**Short problem**:
Rewrite each line from the one with "Politici (167, 1039)" through the end of the records, and no others. Multiply both coordinates in every answer by 0.75 and round to whole numbers, with halves going up.

(Records)
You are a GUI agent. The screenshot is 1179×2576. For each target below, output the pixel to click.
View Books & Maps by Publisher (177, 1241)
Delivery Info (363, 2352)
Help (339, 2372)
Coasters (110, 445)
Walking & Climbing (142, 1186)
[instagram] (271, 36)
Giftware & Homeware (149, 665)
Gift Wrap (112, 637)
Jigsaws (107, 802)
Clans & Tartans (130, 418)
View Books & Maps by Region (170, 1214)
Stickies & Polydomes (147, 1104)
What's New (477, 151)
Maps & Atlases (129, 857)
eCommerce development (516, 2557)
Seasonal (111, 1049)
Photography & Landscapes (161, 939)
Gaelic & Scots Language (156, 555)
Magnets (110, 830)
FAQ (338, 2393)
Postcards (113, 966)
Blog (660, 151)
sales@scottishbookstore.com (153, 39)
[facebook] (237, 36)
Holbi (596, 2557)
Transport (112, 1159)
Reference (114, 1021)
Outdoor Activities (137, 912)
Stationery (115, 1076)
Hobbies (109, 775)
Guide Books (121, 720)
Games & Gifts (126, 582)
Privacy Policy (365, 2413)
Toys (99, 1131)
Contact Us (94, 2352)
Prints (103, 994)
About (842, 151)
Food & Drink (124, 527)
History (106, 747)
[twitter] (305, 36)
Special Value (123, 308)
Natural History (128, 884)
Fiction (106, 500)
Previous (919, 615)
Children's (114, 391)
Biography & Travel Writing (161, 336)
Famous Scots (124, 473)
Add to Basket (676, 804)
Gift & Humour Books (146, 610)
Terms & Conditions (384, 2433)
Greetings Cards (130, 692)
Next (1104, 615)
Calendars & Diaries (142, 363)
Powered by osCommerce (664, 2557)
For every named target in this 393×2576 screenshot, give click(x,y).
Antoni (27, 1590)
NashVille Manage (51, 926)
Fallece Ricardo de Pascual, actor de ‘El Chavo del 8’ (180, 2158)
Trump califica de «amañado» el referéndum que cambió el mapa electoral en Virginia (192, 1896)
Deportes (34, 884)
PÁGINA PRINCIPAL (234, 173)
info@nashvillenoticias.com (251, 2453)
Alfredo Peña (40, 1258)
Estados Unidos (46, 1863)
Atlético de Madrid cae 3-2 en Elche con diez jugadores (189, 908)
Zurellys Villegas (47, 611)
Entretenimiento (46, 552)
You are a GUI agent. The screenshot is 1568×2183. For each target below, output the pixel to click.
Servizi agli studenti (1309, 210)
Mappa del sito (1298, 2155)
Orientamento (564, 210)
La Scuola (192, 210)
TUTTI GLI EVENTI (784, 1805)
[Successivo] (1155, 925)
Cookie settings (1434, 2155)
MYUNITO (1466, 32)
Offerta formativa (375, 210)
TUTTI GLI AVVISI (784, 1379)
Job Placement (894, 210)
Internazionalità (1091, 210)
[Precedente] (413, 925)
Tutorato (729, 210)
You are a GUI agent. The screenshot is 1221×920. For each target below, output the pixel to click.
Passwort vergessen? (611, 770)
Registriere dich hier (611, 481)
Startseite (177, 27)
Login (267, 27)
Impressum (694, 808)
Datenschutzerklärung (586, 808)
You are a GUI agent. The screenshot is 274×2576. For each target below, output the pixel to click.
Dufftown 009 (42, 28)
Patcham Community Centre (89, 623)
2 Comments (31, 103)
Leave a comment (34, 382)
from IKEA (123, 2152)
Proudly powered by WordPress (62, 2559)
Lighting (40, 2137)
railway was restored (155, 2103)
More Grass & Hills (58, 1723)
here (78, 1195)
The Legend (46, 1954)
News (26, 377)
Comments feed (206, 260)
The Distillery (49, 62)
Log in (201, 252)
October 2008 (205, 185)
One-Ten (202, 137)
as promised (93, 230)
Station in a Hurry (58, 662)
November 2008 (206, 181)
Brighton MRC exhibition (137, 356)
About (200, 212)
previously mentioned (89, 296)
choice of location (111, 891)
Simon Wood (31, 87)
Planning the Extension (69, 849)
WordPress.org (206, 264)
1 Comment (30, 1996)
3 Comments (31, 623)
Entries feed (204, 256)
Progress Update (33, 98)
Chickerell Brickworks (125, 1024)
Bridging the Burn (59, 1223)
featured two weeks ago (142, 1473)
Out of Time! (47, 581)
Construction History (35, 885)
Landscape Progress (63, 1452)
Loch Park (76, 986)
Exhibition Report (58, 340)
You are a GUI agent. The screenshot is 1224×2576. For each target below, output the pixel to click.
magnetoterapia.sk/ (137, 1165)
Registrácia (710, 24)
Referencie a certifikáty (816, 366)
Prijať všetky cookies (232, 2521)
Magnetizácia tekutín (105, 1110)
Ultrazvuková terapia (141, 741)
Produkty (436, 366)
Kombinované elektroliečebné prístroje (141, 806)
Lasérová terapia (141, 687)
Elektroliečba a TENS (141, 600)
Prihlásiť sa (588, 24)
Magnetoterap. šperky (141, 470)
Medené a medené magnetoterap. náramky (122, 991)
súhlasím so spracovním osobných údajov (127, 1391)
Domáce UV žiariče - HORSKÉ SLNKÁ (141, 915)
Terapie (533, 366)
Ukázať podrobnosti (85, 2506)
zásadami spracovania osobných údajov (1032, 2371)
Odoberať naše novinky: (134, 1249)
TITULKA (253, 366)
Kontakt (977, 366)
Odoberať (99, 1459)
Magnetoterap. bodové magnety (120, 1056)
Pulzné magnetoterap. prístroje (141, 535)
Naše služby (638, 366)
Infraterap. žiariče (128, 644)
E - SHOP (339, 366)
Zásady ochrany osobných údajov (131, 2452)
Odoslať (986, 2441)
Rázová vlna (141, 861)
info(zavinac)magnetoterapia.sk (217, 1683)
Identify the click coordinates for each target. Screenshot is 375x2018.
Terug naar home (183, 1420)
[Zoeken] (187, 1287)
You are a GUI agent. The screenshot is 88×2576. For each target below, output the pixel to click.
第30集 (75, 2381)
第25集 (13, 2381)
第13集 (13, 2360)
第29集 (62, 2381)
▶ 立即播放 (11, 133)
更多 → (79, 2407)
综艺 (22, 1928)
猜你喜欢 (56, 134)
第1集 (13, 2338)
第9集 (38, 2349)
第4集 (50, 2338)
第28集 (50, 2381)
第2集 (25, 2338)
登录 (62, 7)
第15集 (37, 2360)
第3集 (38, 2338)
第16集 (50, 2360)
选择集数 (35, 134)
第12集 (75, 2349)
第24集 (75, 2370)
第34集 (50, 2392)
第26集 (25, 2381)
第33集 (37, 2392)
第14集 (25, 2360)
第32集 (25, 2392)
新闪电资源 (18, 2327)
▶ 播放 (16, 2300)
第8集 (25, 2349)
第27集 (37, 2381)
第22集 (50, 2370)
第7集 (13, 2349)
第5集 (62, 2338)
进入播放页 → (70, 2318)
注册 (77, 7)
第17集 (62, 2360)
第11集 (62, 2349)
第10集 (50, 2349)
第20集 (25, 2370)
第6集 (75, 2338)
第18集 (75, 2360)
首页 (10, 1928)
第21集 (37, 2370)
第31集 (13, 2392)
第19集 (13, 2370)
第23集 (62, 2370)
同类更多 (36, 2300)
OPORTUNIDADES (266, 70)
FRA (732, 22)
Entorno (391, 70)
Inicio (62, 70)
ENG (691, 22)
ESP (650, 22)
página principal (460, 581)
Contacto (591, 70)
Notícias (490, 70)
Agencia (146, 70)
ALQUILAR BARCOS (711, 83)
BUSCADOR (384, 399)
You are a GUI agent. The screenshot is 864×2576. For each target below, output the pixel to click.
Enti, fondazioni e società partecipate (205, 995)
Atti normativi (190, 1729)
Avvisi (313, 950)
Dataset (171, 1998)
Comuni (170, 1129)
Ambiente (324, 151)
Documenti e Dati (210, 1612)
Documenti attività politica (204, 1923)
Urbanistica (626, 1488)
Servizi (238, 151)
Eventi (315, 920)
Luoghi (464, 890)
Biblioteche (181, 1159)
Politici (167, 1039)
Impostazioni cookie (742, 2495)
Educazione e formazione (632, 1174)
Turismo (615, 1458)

**Result for this task**:
Politici (125, 779)
Impostazioni cookie (557, 1871)
Educazione e formazione (474, 881)
Turismo (461, 1094)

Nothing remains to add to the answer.